### DATASET ENTRIES
(begin)

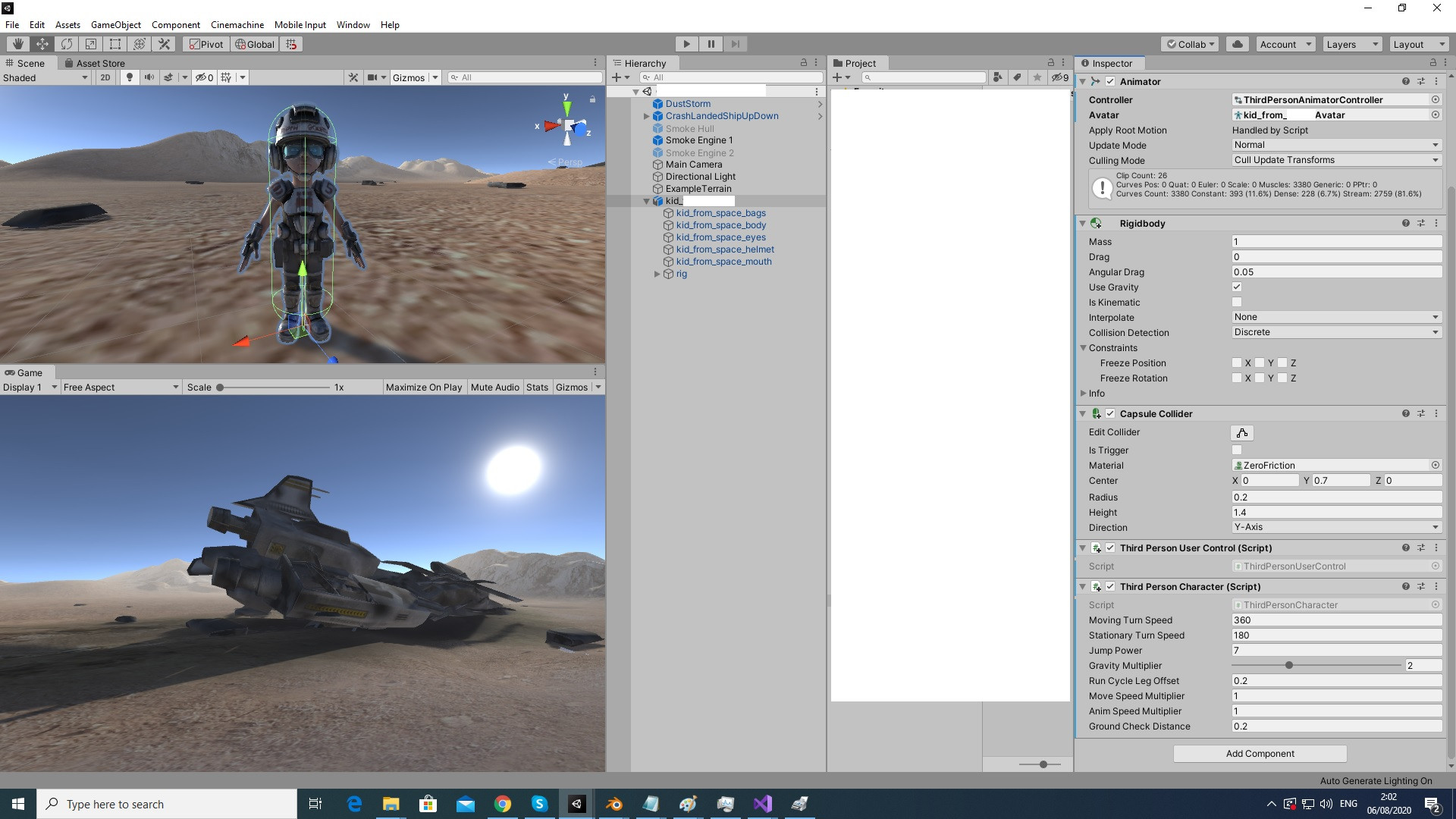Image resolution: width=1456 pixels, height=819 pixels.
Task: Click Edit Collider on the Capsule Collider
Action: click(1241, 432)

(end)
(begin)

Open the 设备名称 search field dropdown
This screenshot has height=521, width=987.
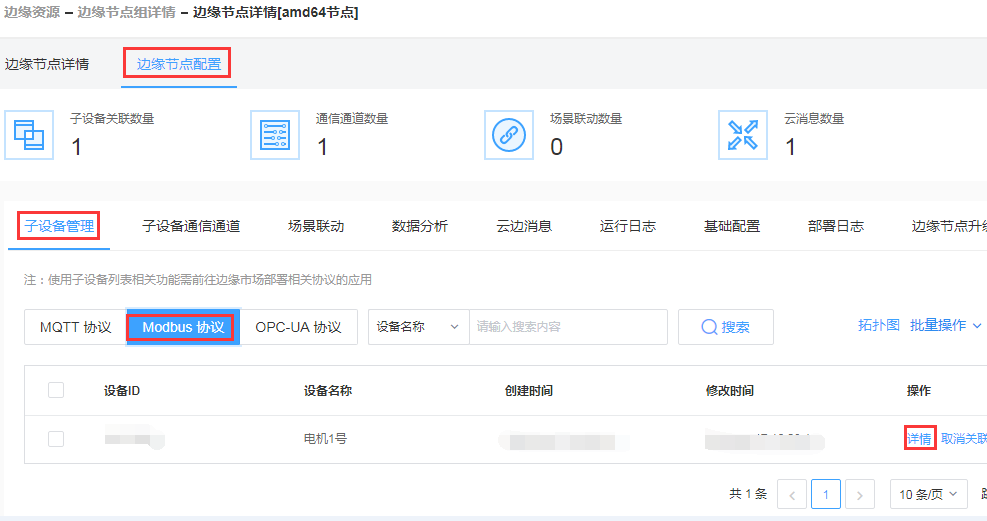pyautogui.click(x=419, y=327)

(end)
(begin)

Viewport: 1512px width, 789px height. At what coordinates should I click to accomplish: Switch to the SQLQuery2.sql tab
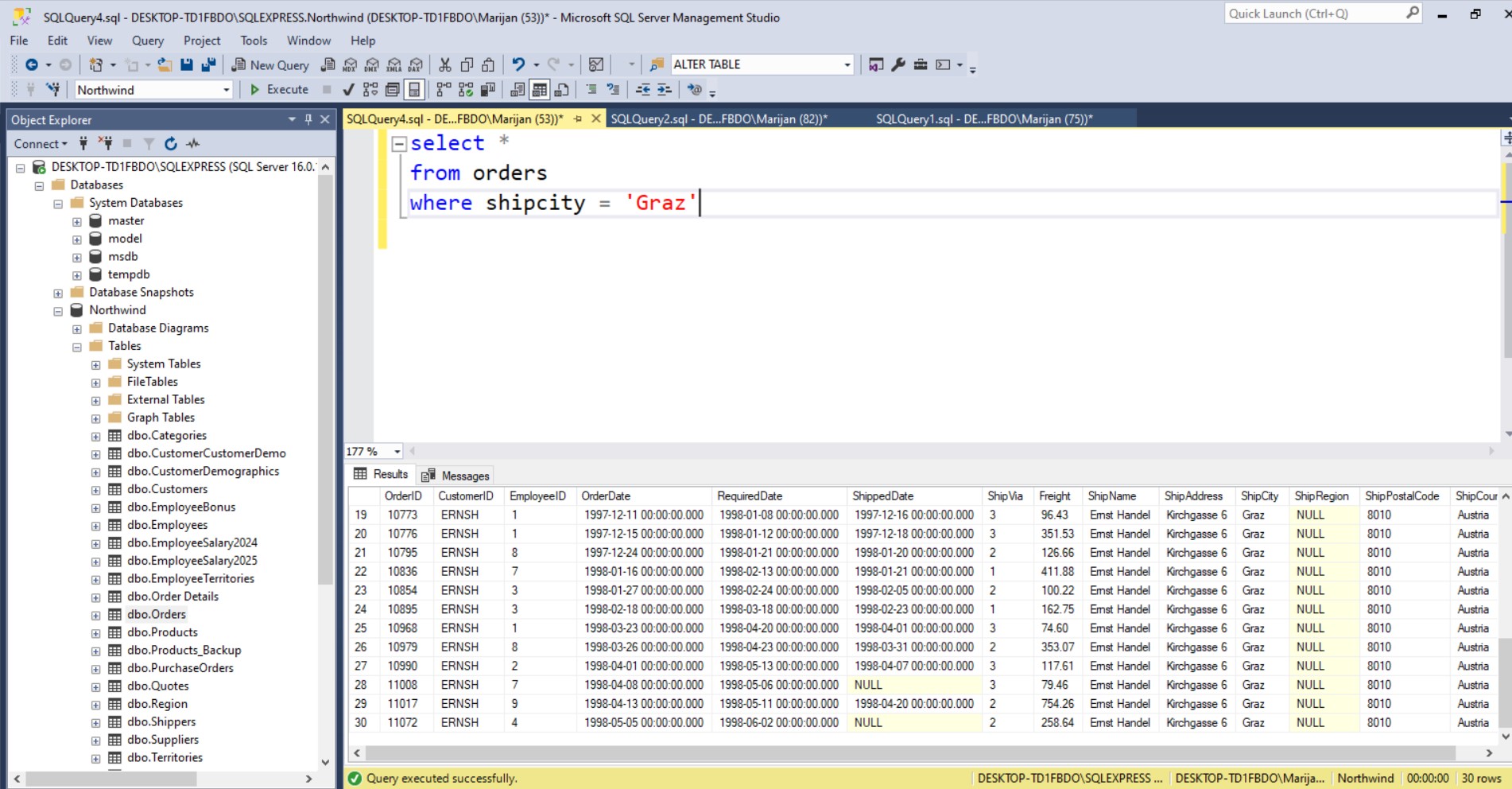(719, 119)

(end)

### GIVEN TASK
Swap "Capsule Collider" for "Box Collider" in the lines from the one with "Image resolution: width=1456" to the one with "Action: click(1241, 432)", and give only those lines back with nothing else changed. Leave the pictures out.

### COMPLETED EXERCISE
Image resolution: width=1456 pixels, height=819 pixels.
Task: Click Edit Collider on the Box Collider
Action: click(1241, 432)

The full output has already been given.